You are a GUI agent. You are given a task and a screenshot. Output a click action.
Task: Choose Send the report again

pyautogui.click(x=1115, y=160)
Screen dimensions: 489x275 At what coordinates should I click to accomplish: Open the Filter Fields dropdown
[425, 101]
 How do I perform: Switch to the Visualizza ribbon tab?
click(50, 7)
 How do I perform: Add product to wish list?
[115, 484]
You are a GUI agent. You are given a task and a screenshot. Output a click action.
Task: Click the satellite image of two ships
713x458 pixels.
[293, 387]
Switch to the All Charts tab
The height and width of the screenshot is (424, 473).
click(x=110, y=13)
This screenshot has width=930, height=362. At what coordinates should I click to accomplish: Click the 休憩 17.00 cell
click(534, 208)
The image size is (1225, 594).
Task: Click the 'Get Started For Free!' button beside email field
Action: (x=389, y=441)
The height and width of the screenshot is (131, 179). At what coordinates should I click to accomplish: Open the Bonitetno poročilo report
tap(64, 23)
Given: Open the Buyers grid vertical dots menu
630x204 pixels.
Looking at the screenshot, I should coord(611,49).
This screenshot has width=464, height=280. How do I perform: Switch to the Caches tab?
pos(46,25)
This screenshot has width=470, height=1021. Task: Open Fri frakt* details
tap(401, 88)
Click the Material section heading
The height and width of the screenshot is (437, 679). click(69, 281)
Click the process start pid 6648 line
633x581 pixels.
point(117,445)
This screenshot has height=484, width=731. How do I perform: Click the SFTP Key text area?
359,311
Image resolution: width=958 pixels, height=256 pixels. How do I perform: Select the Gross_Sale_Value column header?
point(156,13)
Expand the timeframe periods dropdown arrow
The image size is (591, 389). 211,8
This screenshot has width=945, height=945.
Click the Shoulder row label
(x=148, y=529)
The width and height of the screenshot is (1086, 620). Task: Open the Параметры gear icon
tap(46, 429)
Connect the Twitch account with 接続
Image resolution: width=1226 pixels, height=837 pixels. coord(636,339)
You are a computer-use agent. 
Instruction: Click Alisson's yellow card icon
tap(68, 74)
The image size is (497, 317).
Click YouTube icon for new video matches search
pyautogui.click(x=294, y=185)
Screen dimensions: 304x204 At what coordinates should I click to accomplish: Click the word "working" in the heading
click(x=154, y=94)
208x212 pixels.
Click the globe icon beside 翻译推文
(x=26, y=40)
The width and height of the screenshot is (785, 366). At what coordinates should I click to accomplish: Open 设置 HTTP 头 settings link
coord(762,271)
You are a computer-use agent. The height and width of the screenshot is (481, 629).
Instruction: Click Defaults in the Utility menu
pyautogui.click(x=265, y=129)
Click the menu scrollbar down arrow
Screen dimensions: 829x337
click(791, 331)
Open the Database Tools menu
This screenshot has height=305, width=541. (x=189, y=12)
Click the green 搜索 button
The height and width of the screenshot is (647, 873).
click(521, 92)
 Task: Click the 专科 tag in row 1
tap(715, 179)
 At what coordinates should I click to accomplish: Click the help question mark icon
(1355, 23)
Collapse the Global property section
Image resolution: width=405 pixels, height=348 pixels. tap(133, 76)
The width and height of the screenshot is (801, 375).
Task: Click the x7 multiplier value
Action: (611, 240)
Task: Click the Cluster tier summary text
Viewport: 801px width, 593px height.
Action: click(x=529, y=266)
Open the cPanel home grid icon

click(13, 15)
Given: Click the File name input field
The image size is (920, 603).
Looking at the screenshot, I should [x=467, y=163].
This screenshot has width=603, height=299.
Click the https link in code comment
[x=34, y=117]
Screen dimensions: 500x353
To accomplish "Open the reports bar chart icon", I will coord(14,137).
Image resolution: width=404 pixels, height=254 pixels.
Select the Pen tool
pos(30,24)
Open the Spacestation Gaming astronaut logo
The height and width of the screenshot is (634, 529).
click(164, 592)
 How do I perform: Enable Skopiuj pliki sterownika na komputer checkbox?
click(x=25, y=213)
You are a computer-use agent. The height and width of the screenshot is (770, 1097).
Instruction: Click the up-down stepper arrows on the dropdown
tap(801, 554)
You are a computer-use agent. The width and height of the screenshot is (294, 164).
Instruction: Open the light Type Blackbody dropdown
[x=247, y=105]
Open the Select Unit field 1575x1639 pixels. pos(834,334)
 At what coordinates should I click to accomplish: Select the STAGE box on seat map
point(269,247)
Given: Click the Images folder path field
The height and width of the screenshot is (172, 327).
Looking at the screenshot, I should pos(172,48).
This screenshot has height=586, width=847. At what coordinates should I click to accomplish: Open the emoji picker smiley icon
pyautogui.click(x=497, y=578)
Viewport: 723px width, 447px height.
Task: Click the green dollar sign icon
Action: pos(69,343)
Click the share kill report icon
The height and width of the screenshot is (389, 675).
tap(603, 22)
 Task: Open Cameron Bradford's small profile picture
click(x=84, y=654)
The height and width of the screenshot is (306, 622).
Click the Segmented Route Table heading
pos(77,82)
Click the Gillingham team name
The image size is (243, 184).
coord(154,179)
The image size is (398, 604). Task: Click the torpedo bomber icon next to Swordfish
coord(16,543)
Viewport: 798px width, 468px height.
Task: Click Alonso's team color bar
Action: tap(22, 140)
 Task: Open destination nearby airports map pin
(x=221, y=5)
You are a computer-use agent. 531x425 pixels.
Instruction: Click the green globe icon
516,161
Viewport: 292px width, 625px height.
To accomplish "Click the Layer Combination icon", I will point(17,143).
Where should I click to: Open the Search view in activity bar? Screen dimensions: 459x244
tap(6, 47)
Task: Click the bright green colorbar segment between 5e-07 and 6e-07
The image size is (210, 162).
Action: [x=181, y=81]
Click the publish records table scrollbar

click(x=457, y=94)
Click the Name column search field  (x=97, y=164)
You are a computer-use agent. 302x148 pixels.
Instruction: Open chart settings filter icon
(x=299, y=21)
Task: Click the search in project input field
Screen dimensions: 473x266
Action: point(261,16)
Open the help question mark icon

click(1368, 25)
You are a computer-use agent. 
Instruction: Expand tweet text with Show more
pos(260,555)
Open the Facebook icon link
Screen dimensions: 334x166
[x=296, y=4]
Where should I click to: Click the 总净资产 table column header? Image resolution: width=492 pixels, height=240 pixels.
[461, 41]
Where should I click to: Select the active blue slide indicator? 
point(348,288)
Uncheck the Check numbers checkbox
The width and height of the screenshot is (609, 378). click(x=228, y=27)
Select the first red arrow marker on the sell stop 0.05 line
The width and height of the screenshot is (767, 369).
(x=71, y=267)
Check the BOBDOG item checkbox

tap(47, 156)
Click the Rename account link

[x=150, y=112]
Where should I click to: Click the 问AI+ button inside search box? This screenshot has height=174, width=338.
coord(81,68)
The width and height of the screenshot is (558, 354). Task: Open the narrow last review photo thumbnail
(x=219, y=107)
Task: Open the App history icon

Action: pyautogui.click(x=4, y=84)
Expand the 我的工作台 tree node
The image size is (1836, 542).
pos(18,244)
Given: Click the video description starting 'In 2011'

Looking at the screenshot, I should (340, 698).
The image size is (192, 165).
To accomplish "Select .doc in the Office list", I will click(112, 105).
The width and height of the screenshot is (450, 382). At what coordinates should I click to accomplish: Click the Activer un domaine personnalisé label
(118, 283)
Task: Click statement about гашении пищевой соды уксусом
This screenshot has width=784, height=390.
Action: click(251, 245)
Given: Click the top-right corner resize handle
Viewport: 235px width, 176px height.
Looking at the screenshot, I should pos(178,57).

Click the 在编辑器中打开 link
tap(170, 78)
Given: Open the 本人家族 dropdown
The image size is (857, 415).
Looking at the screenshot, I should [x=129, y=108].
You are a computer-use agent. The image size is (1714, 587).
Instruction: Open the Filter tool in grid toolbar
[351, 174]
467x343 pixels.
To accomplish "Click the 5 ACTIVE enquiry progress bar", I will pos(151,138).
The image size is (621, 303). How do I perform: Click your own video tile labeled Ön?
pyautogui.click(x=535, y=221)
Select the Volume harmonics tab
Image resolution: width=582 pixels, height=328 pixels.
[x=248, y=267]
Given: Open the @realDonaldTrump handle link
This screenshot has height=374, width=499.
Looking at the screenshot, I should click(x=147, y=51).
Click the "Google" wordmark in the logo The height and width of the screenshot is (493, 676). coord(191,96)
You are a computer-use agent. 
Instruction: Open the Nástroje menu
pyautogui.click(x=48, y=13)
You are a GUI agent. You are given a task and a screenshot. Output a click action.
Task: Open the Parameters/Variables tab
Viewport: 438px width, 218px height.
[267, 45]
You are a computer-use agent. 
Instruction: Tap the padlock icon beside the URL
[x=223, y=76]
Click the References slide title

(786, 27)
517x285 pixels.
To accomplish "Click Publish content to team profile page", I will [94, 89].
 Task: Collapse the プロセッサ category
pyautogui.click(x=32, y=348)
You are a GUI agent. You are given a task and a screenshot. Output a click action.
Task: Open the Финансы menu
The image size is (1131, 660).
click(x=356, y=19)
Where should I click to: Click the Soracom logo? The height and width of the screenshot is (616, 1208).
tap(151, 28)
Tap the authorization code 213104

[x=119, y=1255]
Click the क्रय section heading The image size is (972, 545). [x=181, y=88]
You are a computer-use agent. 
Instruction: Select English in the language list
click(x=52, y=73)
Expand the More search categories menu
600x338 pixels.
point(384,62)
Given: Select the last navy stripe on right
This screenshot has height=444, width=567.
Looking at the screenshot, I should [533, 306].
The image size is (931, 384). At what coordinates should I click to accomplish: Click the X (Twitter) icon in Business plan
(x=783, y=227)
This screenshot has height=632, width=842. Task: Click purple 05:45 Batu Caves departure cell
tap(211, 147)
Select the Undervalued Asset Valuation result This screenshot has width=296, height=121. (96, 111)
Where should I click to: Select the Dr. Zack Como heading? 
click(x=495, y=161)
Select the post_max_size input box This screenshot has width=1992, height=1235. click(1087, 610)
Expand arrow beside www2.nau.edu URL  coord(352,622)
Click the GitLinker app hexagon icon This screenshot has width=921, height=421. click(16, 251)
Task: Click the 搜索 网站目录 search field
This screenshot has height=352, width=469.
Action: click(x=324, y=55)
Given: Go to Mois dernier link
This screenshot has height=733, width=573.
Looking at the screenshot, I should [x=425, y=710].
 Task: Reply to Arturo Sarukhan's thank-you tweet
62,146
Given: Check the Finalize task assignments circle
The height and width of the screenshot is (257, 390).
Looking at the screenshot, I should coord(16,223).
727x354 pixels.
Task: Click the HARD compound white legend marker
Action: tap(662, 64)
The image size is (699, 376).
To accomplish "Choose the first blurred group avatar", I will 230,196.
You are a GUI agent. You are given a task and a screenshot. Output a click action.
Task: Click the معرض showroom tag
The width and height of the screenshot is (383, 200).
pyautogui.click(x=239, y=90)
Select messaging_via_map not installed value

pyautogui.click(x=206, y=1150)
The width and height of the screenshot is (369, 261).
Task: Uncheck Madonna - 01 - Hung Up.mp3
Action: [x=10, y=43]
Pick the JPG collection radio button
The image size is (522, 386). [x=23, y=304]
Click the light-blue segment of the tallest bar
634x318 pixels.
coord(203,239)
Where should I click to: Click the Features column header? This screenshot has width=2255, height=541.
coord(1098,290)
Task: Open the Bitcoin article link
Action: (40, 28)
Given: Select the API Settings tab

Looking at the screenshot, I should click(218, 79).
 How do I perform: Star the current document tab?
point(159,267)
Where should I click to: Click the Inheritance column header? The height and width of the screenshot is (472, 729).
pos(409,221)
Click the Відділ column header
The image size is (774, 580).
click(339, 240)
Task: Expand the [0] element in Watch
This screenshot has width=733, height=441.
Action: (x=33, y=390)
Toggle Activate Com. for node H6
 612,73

• [Work to complete]:
Return all lines above that mention the word "input".

• [Expected answer]:
Given: Click the File name input field
Task: Click the search in project input field
Select the post_max_size input box This screenshot has width=1992, height=1235. click(1087, 610)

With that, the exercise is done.